Apps, pieces of equipment, functions, etc. that have actually changed my job and workflow, as a multi-platform reporter, using an iPhone. Starting with 10: Camera+ app. There are other far-more advanced and nuanced photo editing apps, the presets on Camera + are good/easy to use.
9: Facebook Live and Periscope — Ten years ago there WERE other ways to stream live video, but these have made it easy to do, relatively easy to do it WELL, and to integrate into web pages, blogs, etc. My tip: Buy a microphone if you’re going to do it!
8: AirDrop — It’s now easy to put an iPhone in a newsmaker’s face, record audio or video, and quickly get it off your trusty/tiny phone onto an iPad, to make editing much easier. 10 years ago, considering how to ‘move’ content off phones required Plans A, B, and C. Yay, AirDrop!
7: Social video apps like MoJo, Quik make it easy to plug a few photos in, some text, and have app creatively turn it into a shareable video. iMovie remains a mystery to a video novice like me. Include game changing design/text apps like Canva, Spark Post, too.

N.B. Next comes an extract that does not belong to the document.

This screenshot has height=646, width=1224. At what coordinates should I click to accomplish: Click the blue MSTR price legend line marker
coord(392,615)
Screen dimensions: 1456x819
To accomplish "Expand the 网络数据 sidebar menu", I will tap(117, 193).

6: Otter. For a reporter who has had to transcribe audio interviews by hand or text forever, with Otter you just import the audio into the app, and within a minute or so, the transcription is done — I estimate it gets 95-percent of the words right. Heaven!

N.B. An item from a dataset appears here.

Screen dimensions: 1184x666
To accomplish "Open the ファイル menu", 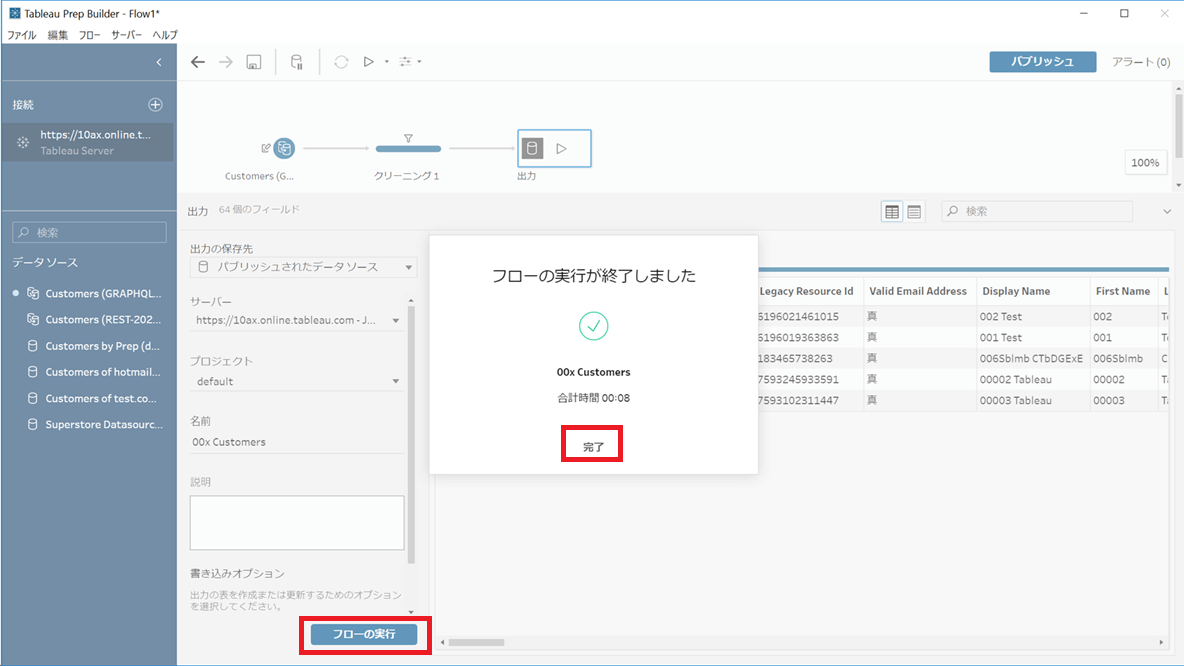I will tap(22, 35).
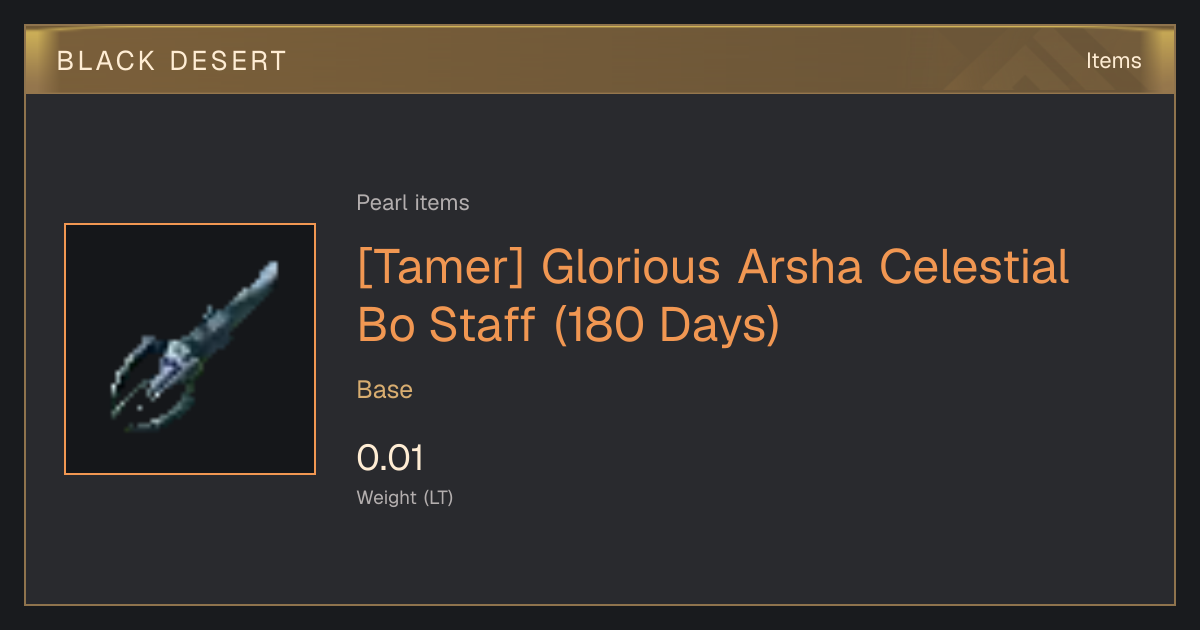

5. Rode Wireless Go: Tiny clip on microphone goes onto podium for a news conference, or person, like lavalier mic. Tiny receive automatically pairs w mic, and plugs into phone. Less than a minute to clip on, start rolling in any audio app, without stringing mic. Under $200.

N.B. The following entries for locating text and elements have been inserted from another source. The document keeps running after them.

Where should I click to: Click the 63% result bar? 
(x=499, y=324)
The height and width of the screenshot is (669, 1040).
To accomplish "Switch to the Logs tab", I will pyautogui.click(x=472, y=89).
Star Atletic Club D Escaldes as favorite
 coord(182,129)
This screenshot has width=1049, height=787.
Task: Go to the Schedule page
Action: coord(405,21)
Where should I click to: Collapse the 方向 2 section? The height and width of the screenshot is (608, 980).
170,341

4. Ferrite: Multi-track audio editing app. Lets me do minuscule edits, tweak audio levels, fade natural sound under wraps, strip audio from video in Camera Roll. Developers are responsive — in a world where apps are made for public (and journalists use them) Ferrite is #mojo.
3. Voice to text, iOS 13: Experimented w voice to text many years ago — Blech. Now using iOS 13’s V2T to compose tweets, write leads for radio reports, write stories for web. Obviously, requires a critical eye before tweeting, but even with keyboard/iPad, it’s a huge timesaver.
2: Open In: Being able to record audio in one app, have it transcribed in another, share it with teammates, integrate it into a live report, share it privately in WhatsApp or FB Messenger — THAT is made possible with the Open In function. Transformative!
And that brings us to Number 1: Ironically, it was one of the first features that made an iPhone valuable for mobile reporting, and it’s barely changed in the 10 years I’ve used — <drumroll> Number 1 is the built-in microphone. After years of carrying gear, anyone w a phone...
Can speak into the bottom of the phone, and record in near-studio quality. 10 years ago I said the quality was 92-percent as good as a mic w digital recorder. It’s the same now. And it STILL requires a $3 windscreen to be able to use it dependably. But with that mic...
A newsmaker on the other end of a phone line can record their side of the conversation in near studio quality
Or answer in studio-quality when convenient, in a WhatsApp chat.
And, of course with all the speedy and creative tools a mobile reporter has, they have to be tempered with old-school journalistic goals, like accuracy, fairness, context, and taste. And, no, there are still no apps for that! Cheers.